Estimated runner delta: ~7090 lines (sidecar read + --target argv threading

  • hostMatchesTarget + the ir-only branch + update-mode tweak). Within the "no step > ~500 new lines" rule; well under the read budget.

Phase A — keyword + AST + parser (parses; no codegen)

Step Commit What Files
A.0 lock add kw_asm keyword + map entry; unit lex test asm → kw_asm src/token.zig, src/lexer.zig + .test.zig
A.1 xfail parse asm { … }AsmExpr/AsmOperand in parsePrimary; pin an AST/sx ir parse snapshot; lowering still bailDetail("inline asm codegen unimplemented") src/ast.zig (:85 union arm, :721 structs), src/parser.zig (parsePrimary), src/ir/interp.zig
A.2 green parse-shape snapshot lands green; the unimplemented bail is loud + named

Phase B — sema / typing

Step Commit What Files
B.0 xfail result-type rule (0→void / 1→T / N→named-or-positional tuple) + checklist (no-output⇒volatile, layout, comptime-string template) — pin error messages src/ir/expr_typer.zig
B.1 green typing + diagnostics implemented; .unresolved sentinel on failure (no silent default) src/ir/expr_typer.zig, src/ir/semantic_diagnostics.zig

Phase C — IR op + lowering

Step Commit What Files
C.0 lock add inline_asm: InlineAsm to Op + AsmOperand (role/name/constraint/operand) + interp bailDetail arm; unit tests for the IR shape src/ir/inst.zig (:80), src/ir/interp.zig
C.1 xfail→green lowerAsmExpr in lowerExpr dispatch — interns template/constraints/clobber-names, lowers input Refs, sets result TypeId src/ir/lower/expr.zig

Phase D — LLVM emit (single value-output; the core)

Step Commit What Files
D.0 xfail examples/16xx-platform-asm-syscall-write.sx + …-register-read.sx + …-no-output-volatile.sx + …-missing-volatile.sx (expected compile error) — all red examples + expected/ markers
D.1 green emitInlineAsm: port FuncGen.airAssembly — constraint-string assembler (outputs =/+, inputs, clobbers(.name)~{name}), %[name]${N} / %% / %= template rewriter, LLVMGetInlineAsm+LLVMBuildCall2, sideeffect=volatile, AT&T dialect src/ir/emit_llvm.zig (emitInst dispatch + handler)
D.2 green lock the template-rewrite + constraint string via an expected/*.ir snapshot on …-template-subst.sx examples

Phase D verification: zig build test; the syscall example runs on x86_64-linux; IR snapshot matches the design doc's worked sys_write lowering.

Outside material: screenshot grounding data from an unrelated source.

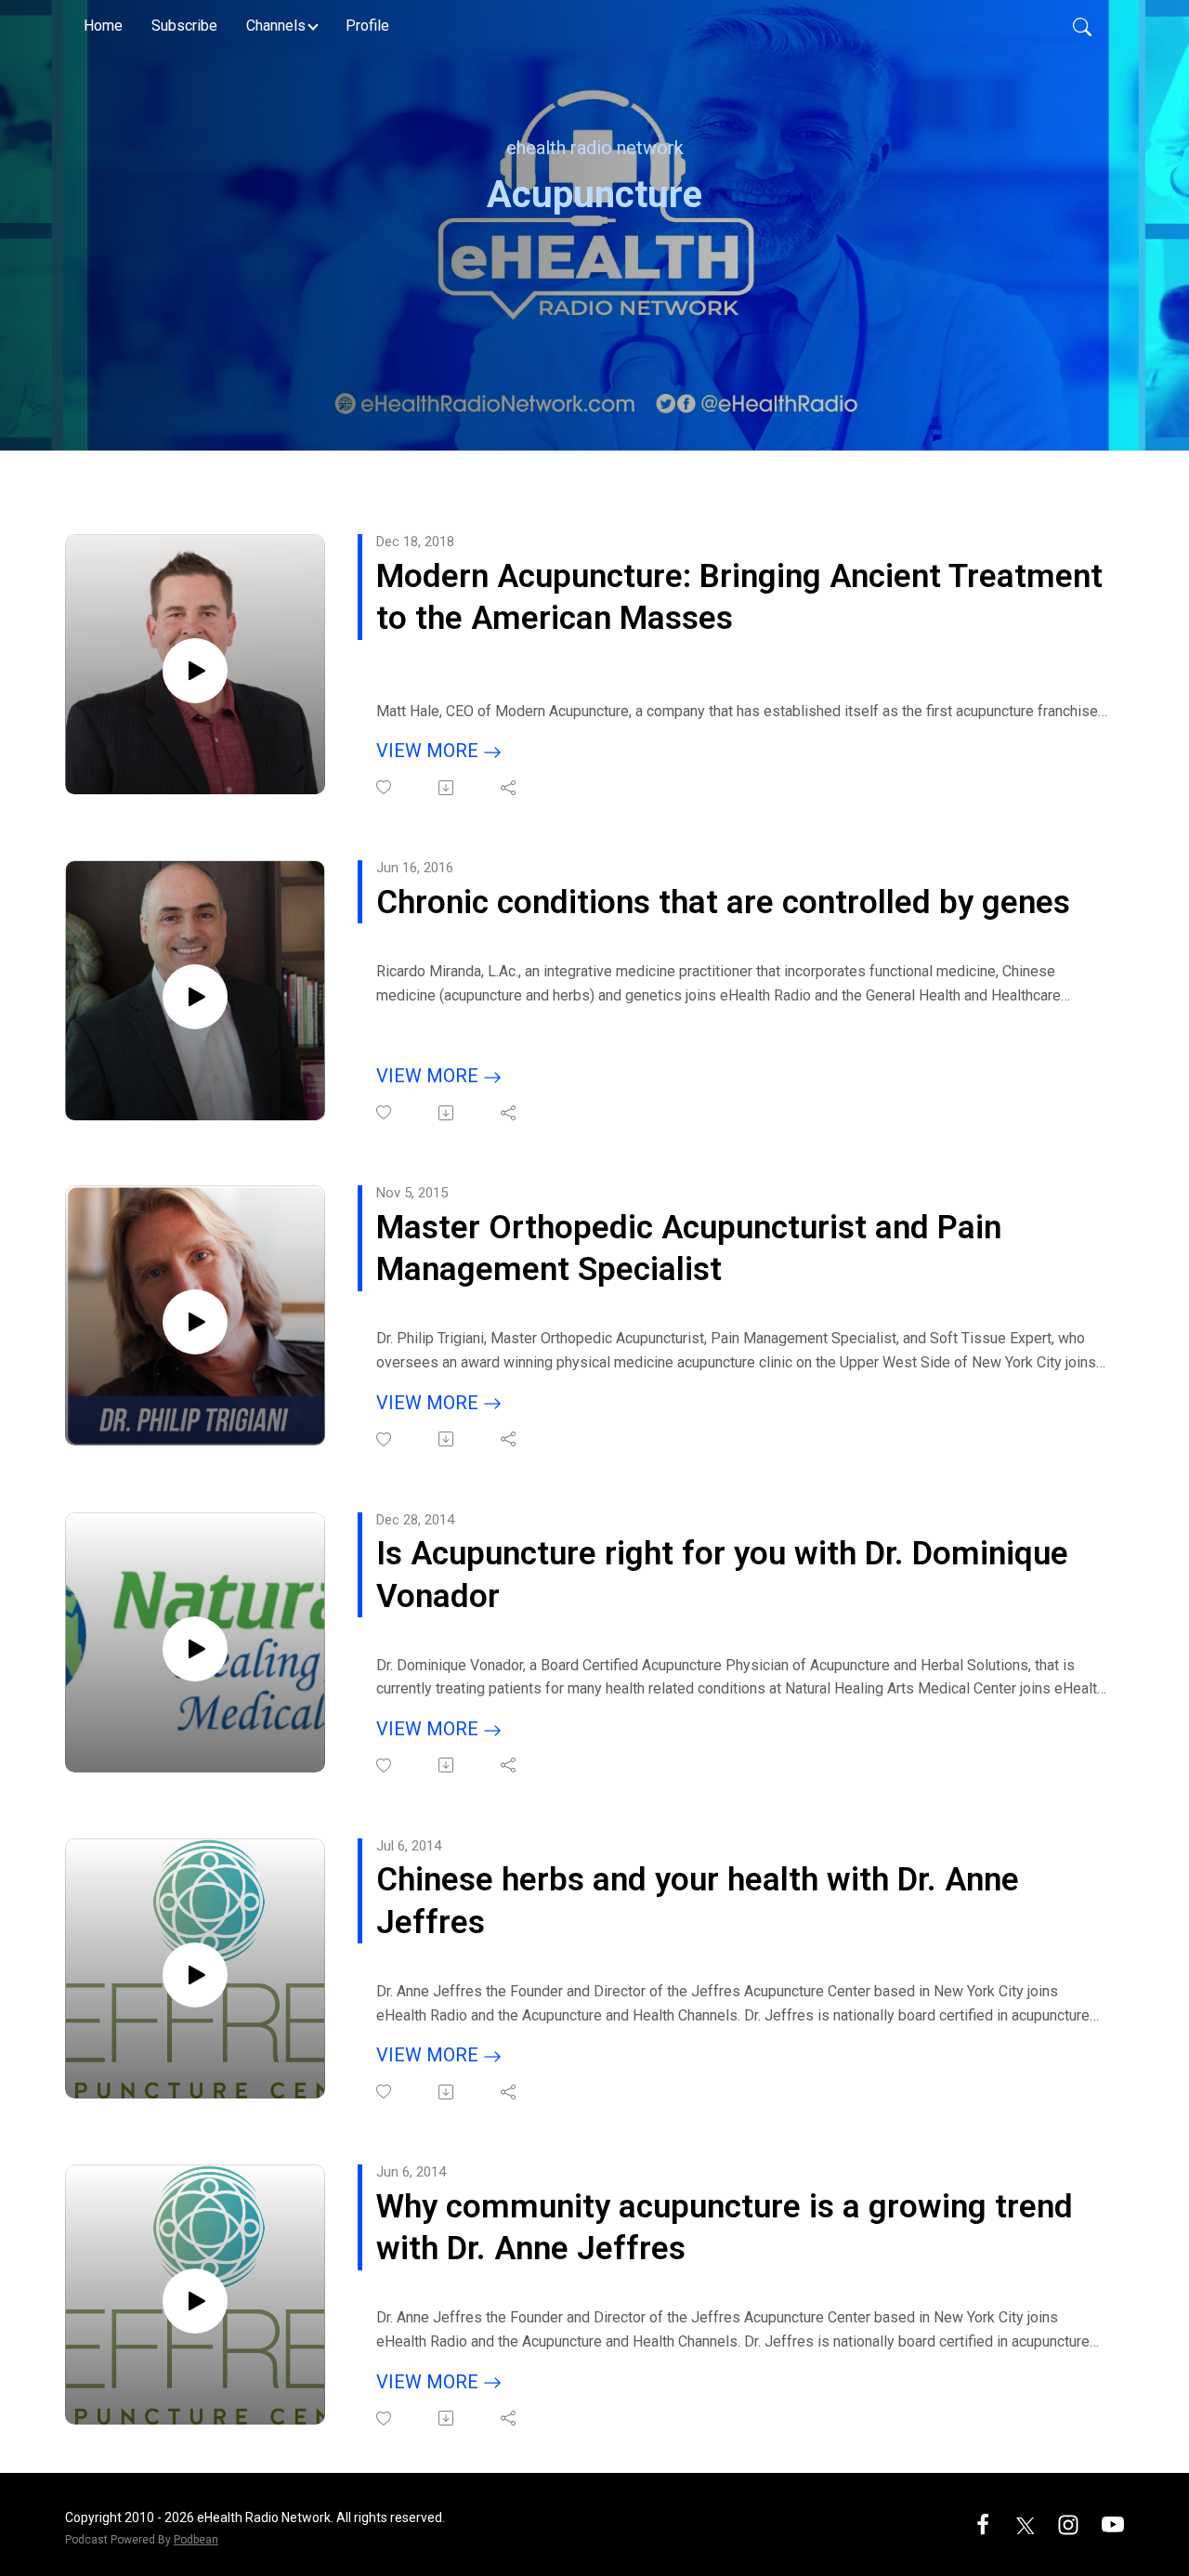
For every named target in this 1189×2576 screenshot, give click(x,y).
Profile (367, 25)
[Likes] (385, 787)
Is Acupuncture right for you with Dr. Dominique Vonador (722, 1575)
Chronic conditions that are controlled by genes (723, 902)
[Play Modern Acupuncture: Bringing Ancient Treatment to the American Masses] (195, 670)
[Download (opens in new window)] (447, 787)
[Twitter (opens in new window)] (1025, 2523)
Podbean (196, 2539)
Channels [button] (276, 25)
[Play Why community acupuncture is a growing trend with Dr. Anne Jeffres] (195, 2301)
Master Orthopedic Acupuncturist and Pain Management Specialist (688, 1249)
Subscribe (184, 25)
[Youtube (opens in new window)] (1113, 2523)
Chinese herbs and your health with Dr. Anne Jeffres (697, 1901)
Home (103, 25)
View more (429, 750)
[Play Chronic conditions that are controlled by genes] (195, 996)
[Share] (509, 787)
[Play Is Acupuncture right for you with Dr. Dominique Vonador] (195, 1648)
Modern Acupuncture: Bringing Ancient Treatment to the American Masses (739, 597)
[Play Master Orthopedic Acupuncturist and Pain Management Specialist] (195, 1321)
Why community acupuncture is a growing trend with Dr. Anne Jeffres (724, 2228)
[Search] (1082, 26)
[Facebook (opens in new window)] (983, 2523)
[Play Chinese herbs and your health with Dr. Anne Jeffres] (195, 1974)
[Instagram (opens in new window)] (1068, 2523)
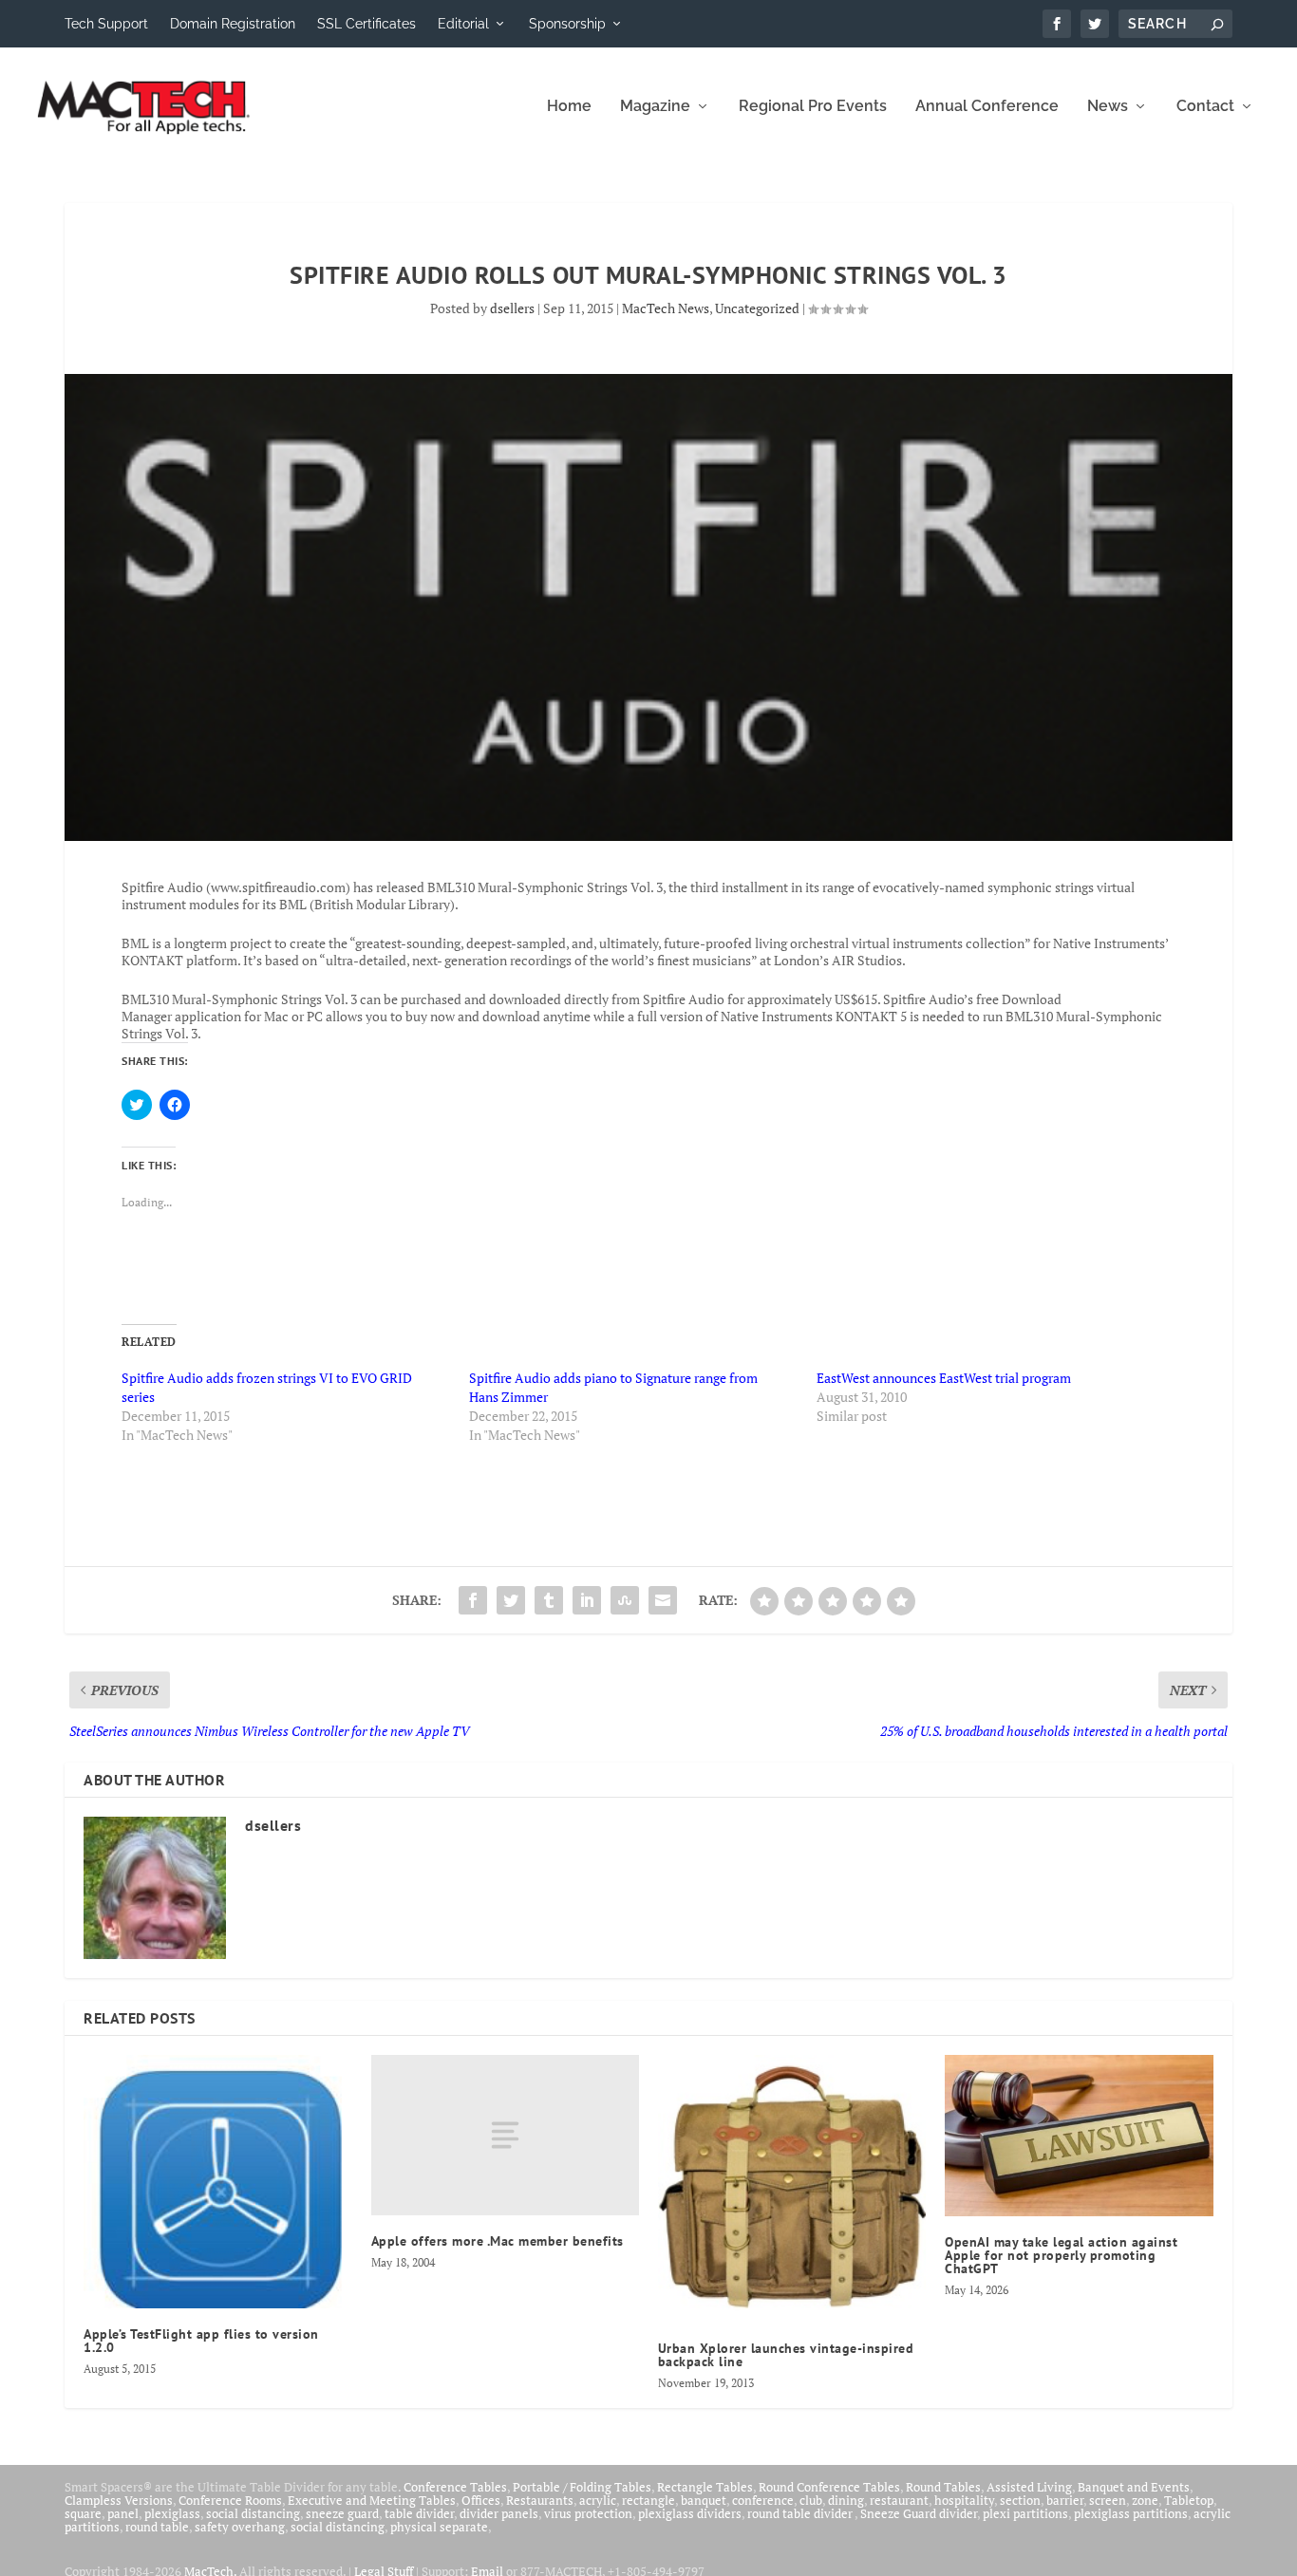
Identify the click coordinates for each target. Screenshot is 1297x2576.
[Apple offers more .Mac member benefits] (505, 2135)
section (1020, 2500)
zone (1145, 2500)
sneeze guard (342, 2513)
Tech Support (106, 23)
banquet (703, 2500)
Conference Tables (455, 2486)
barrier (1064, 2500)
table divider (419, 2513)
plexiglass (172, 2513)
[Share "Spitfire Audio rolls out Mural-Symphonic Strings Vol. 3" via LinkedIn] (587, 1600)
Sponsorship (567, 23)
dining (846, 2500)
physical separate (439, 2526)
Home (569, 107)
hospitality (964, 2500)
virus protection (588, 2513)
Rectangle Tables (705, 2486)
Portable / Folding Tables (582, 2486)
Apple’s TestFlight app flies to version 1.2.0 (201, 2340)
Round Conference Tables (829, 2486)
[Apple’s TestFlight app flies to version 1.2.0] (217, 2181)
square (83, 2513)
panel (123, 2513)
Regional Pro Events (813, 107)
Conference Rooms (230, 2500)
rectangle (648, 2500)
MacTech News (665, 308)
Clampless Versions (119, 2500)
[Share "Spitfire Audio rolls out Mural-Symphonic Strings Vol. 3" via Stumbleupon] (625, 1600)
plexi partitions (1025, 2513)
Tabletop (1188, 2500)
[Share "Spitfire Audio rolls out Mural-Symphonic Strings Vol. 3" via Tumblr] (549, 1600)
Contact (1205, 107)
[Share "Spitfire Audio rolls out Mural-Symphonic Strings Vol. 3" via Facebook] (473, 1600)
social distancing (253, 2513)
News (1107, 107)
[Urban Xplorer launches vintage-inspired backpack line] (792, 2189)
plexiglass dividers (690, 2513)
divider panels (499, 2513)
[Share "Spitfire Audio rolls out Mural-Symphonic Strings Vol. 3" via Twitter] (511, 1600)
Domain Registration (232, 23)
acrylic (597, 2500)
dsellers (512, 308)
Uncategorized (757, 308)
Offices (480, 2500)
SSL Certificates (366, 23)
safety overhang (240, 2526)
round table (157, 2526)
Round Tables (943, 2486)
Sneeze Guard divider (918, 2513)
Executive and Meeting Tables (372, 2500)
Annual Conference (987, 107)
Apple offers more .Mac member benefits (497, 2240)
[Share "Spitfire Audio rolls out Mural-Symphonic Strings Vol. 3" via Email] (663, 1600)
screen (1107, 2500)
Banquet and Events (1134, 2486)
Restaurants (539, 2500)
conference (763, 2500)
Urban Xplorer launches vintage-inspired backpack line (786, 2355)
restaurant (899, 2500)
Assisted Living (1029, 2486)
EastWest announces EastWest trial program (944, 1378)
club (810, 2500)
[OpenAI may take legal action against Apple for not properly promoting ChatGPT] (1078, 2135)
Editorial (463, 23)
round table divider (801, 2513)
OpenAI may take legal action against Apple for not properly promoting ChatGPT (1061, 2255)
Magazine (655, 107)
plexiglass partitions (1131, 2513)
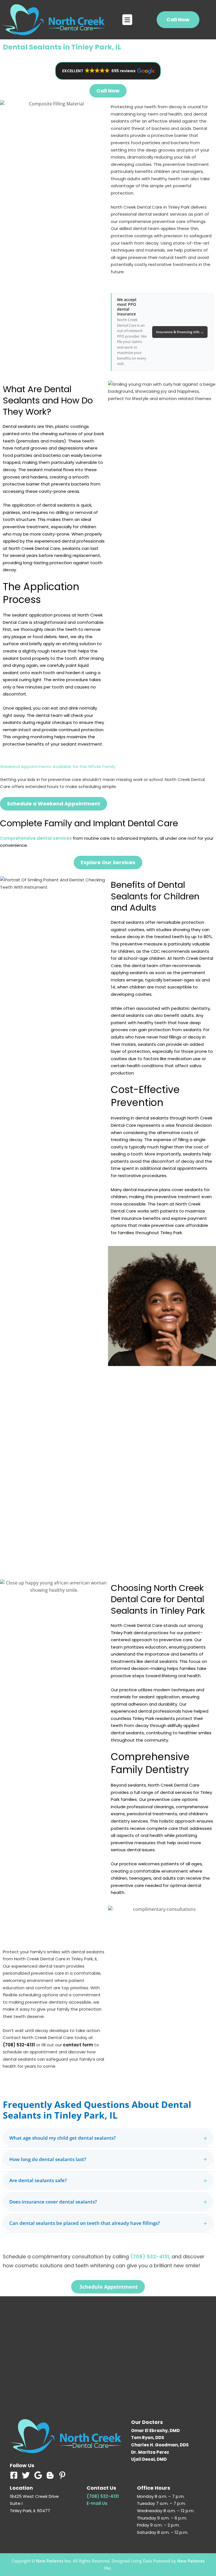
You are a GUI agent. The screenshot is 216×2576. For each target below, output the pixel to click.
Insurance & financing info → (180, 331)
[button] (127, 19)
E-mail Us (97, 2503)
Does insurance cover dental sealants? (108, 2201)
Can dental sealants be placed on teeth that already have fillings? (108, 2223)
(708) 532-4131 (19, 2045)
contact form (78, 2045)
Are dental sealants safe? (108, 2180)
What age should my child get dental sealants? (108, 2137)
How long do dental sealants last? (108, 2159)
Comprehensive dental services (36, 838)
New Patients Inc (53, 2561)
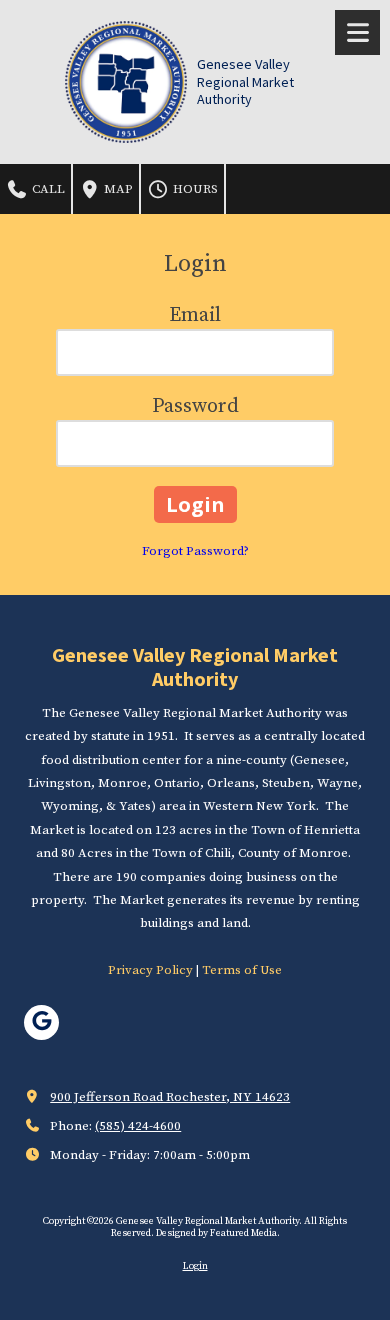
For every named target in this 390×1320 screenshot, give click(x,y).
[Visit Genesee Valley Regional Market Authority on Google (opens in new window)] (41, 1022)
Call (47, 189)
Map (117, 189)
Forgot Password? (195, 551)
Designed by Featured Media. (218, 1233)
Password (195, 406)
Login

Phase E — multi-return tuples + clobbers(.…)

Step Commit What Files
E.0 xfail …-asm-multi-return.sx (divmod(quot,rem), cpuid→4-tuple) red examples
E.1 green N out_value → LLVM struct return + extractvalue i → sx tuple (named when operands named); clobbers(.name) dot-name lowering finalized src/ir/emit_llvm.zig, src/ir/lower/expr.zig

Phase F — global asm (needs EXTERN-EXPORT Phase 2)

Step Commit What Files
F.0 xfail top-level asm { … } decl parsed (reject operands/volatile); …-asm-global.sx (defines a symbol, imported via extern) red src/parser.zig, src/ast.zig
F.1 green lower asm_globalc.LLVMAppendModuleInlineAsm; comptime-call guard (dlsym-miss is loud); blocks concatenate in source order src/ir/lower/decl.zig, src/ir/emit_llvm.zig, src/ir/interp.zig

Phase G — later (own steps when scheduled)

-> @place write-through + read-write ("+r" -> @place) + indirect-memory ("=*m") outputs · %= unique-id · output-to-const rejection · Intel-dialect opt-in · naked functions (callconv(.naked), coordinate with EXTERN-EXPORT).

Open decisions (design doc §II.10)

Dialect (AT&T-only v1, recommended) · volatile contextual-keyword (recommended) · brace separator comma (recommended) · clobbers(.name) dot-name sugar now → checked per-arch Clobber enum later (Phase 4 of the design doc).

End-to-end verification (per phase)

zig build && zig build test; for arch-pinned examples confirm they run on a matching host or assert on sx ir/.s snapshots. After intentional output changes only: zig build test -Dupdate-goldens, then review the diff.